Abstract
We studied if the Asthma Control Test (ACT) is related to nutritional and inflammation status, symptoms, lung function and quality of life (QOL).
METHODS
Prospective cross-sectional study with 3 groups: ACT<15, ACT 15-20 and ACT>20; assesing: demographic data, nutritional and inflammation status, lung function, nº of exacerbations, hyperventilation syndrome (Nijmegen Questionnaire, NQ) and QOL (St. George's Respiratory Questionnaire, SGRQ).
RESULTS
81 patients (19 men, 62 women, 47.4±16.1 years). Average ACT was 18.7±5 (poorly controlled group, PCG 22.2% vs well-controlled group, WCG 50.62%). There were significant differences in the 3 groups.

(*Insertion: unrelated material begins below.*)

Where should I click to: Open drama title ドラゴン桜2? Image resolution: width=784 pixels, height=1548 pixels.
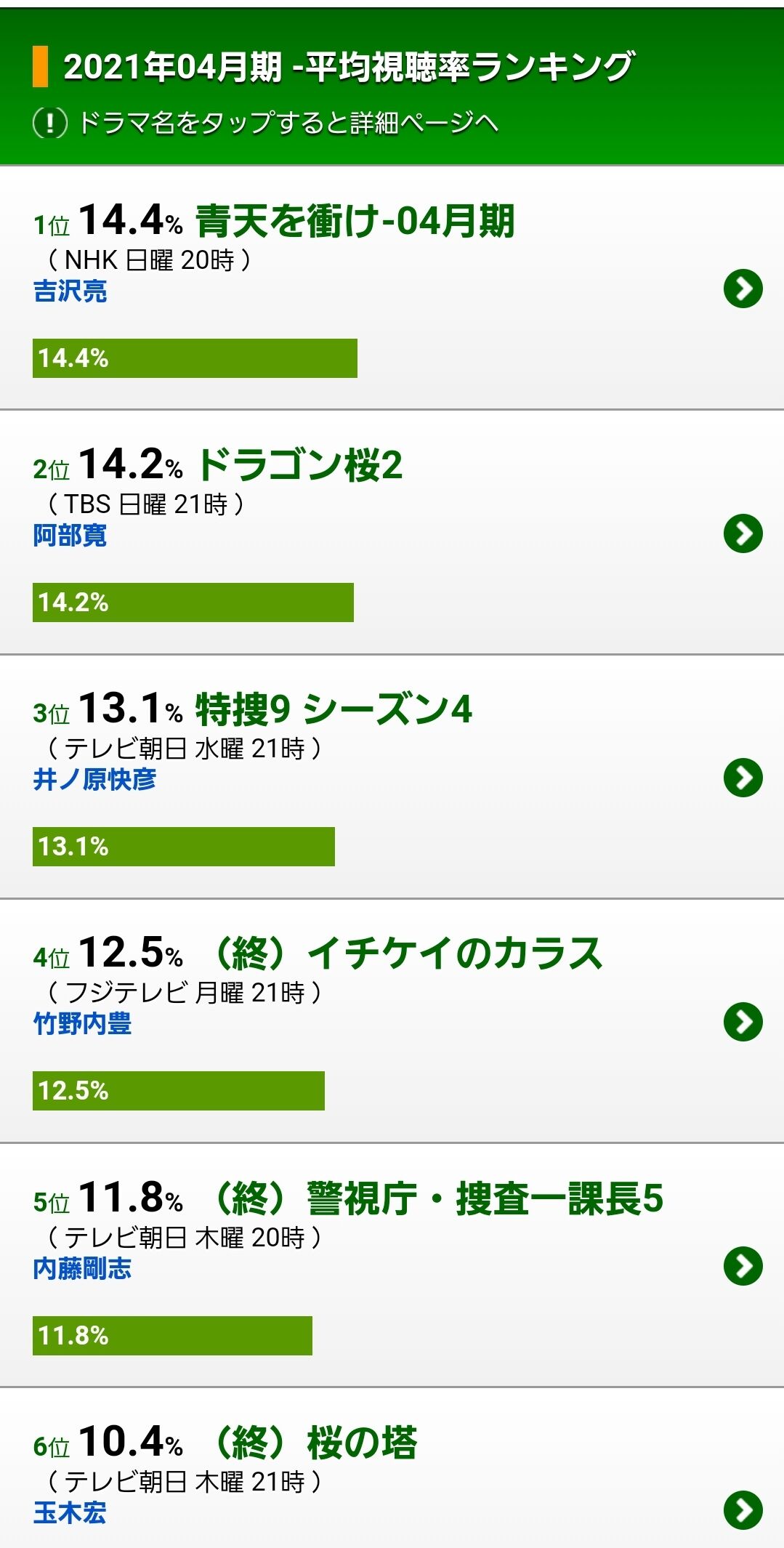pos(299,465)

Using Bonferroni test, the differences were based on PCG and WCG. Only in dyspnea, FEV1%, NQ and SGRQ, we saw significant differences between partial and PCG. Multiple linear regression considered activity and symptoms (SGRQ) as independent variables. There were no differences in nutrition and inflammation, except for the CRP.
CONCLUSIONS
The difference between the three groups was at the expense of that between PCG and WCG. PCG presented severe course of disease, worse lung function, hyperventilation, some degree of inflammation, increased number of exacerbations and poorer QOL. There was no relationship between worse asthma control and nutrition.